There are two main parts to this:
This tutorial focuses on the loading, and gives some quick examples of preprocessing. For a tutorial that focuses on the preprocessing aspect see the preprocessing layers guide and tutorial.
import pandas as pd
import numpy as np
# Make numpy values easier to read.
np.set_printoptions(precision=3, suppress=True)
import tensorflow as tf
from tensorflow.keras import layers
from tensorflow.keras.layers.experimental import preprocessing
For any small CSV dataset the simplest way to train a TensorFlow model on it is to load it into memory as a pandas Dataframe or a NumPy array.
A relatively simple example is the abalone dataset.
Here is how to download the data into a Pandas DataFrame
:
abalone_train = pd.read_csv(
"https://storage.googleapis.com/download.tensorflow.org/data/abalone_train.csv",
names=["Length", "Diameter", "Height", "Whole weight", "Shucked weight",
"Viscera weight", "Shell weight", "Age"])
abalone_train.head()
The dataset contains a set of measurements of abalone, a type of sea snail.
“Abalone shell” (by Nicki Dugan Pogue, CC BY-SA 2.0)
The nominal task for this dataset is to predict the age from the other measurements, so separate the features and labels for training:
abalone_features = abalone_train.copy()
abalone_labels = abalone_features.pop('Age')
For this dataset you will treat all features identically. Pack the features into a single NumPy array.:
abalone_features = np.array(abalone_features)
abalone_features
Next make a regression model predict the age. Since there is only a single input tensor, a keras.Sequential
model is sufficient here.
abalone_model = tf.keras.Sequential([
layers.Dense(64),
layers.Dense(1)
])
abalone_model.compile(loss = tf.losses.MeanSquaredError(),
optimizer = tf.optimizers.Adam())
To train that model, pass the features and labels to Model.fit
:
abalone_model.fit(abalone_features, abalone_labels, epochs=10)
You have just seen the most basic way to train a model using CSV data. Next, you will learn how to apply preprocessing to normalize numeric columns.
It's good practice to normalize the inputs to your model. The experimental.preprocessing
layers provide a convenient way to build this normalization into your model.

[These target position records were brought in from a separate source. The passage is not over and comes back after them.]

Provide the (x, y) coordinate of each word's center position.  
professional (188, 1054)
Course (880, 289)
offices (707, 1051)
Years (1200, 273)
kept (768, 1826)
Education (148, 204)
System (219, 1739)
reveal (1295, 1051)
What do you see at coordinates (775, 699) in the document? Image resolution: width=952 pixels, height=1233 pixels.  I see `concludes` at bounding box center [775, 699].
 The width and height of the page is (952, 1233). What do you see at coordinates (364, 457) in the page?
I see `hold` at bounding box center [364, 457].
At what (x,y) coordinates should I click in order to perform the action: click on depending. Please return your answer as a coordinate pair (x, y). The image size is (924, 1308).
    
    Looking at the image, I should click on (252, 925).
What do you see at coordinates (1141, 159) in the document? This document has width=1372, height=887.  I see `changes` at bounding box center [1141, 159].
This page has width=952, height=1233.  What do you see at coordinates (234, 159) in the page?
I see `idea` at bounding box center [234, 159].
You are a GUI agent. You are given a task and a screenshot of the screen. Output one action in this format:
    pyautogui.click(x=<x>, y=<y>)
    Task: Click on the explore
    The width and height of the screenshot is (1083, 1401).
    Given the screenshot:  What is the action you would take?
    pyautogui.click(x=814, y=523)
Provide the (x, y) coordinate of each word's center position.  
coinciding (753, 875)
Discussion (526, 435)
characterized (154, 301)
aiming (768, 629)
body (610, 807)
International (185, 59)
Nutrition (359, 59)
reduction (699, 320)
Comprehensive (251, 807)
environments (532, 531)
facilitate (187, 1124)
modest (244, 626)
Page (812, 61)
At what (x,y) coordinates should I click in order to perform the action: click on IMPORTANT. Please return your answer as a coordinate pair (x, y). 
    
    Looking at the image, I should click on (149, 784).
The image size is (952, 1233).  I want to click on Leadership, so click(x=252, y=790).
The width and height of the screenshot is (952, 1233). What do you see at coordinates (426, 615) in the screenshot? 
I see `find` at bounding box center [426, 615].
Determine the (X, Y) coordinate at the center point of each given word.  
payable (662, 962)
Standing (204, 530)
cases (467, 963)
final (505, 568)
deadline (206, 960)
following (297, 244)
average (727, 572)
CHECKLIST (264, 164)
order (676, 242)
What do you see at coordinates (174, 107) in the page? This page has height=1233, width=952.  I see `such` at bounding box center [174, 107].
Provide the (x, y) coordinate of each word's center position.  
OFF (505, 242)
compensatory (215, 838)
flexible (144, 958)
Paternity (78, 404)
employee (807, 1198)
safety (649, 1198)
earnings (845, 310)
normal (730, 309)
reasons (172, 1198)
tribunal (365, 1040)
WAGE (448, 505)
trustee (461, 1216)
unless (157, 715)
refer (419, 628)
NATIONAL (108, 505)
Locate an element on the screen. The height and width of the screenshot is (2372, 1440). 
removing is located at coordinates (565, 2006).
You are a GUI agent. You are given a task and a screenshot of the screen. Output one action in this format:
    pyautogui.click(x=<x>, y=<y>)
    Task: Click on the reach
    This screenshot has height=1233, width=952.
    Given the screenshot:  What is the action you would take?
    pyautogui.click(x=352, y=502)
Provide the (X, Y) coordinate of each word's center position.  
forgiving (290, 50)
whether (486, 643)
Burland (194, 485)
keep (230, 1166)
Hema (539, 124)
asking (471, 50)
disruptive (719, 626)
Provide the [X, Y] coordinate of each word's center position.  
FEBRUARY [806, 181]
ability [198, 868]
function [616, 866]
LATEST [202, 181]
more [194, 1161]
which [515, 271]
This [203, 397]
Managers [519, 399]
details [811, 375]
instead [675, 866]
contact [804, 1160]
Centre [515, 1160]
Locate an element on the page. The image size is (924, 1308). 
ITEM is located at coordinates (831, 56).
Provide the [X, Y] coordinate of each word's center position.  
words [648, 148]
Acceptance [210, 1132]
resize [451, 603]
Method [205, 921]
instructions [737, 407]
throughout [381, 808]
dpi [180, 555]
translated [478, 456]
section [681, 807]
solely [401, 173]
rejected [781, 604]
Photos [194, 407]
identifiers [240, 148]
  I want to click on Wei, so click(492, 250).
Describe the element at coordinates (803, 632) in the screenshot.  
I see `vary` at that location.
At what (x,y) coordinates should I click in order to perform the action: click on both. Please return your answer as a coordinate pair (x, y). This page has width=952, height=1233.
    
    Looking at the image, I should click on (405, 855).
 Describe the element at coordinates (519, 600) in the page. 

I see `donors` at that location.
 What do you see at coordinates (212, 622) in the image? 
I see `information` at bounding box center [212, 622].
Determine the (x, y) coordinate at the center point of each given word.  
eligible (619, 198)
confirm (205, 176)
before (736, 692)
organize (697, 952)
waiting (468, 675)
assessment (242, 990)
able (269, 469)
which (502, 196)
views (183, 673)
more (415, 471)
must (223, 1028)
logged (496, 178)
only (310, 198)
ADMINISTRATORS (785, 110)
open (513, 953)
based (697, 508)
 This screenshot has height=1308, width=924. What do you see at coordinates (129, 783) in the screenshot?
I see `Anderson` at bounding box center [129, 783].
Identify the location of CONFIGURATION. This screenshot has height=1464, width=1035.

The layer will precompute the mean and variance of each column, and use these to normalize the data.
First you create the layer:
normalize = preprocessing.Normalization()
Then you use the Normalization.adapt()
method to adapt the normalization layer to your data.
Note: Only use your training data to .adapt()
preprocessing layers. Do not use your validation or test data.
normalize.adapt(abalone_features)
Then use the normalization layer in your model:
norm_abalone_model = tf.keras.Sequential([
normalize,
layers.Dense(64),
layers.Dense(1)
])
norm_abalone_model.compile(loss = tf.losses.MeanSquaredError(),
optimizer = tf.optimizers.Adam())
norm_abalone_model.fit(abalone_features, abalone_labels, epochs=10)
The "Titanic" dataset contains information about the passengers on the Titanic. The nominal task on this dataset is to predict who survived.
Image from Wikimedia
The raw data can easily be loaded as a Pandas DataFrame
, but is not immediately usable as input to a TensorFlow model.
titanic = pd.read_csv("https://storage.googleapis.com/tf-datasets/titanic/train.csv")
titanic.head()
titanic_features = titanic.copy()
titanic_labels = titanic_features.pop('survived')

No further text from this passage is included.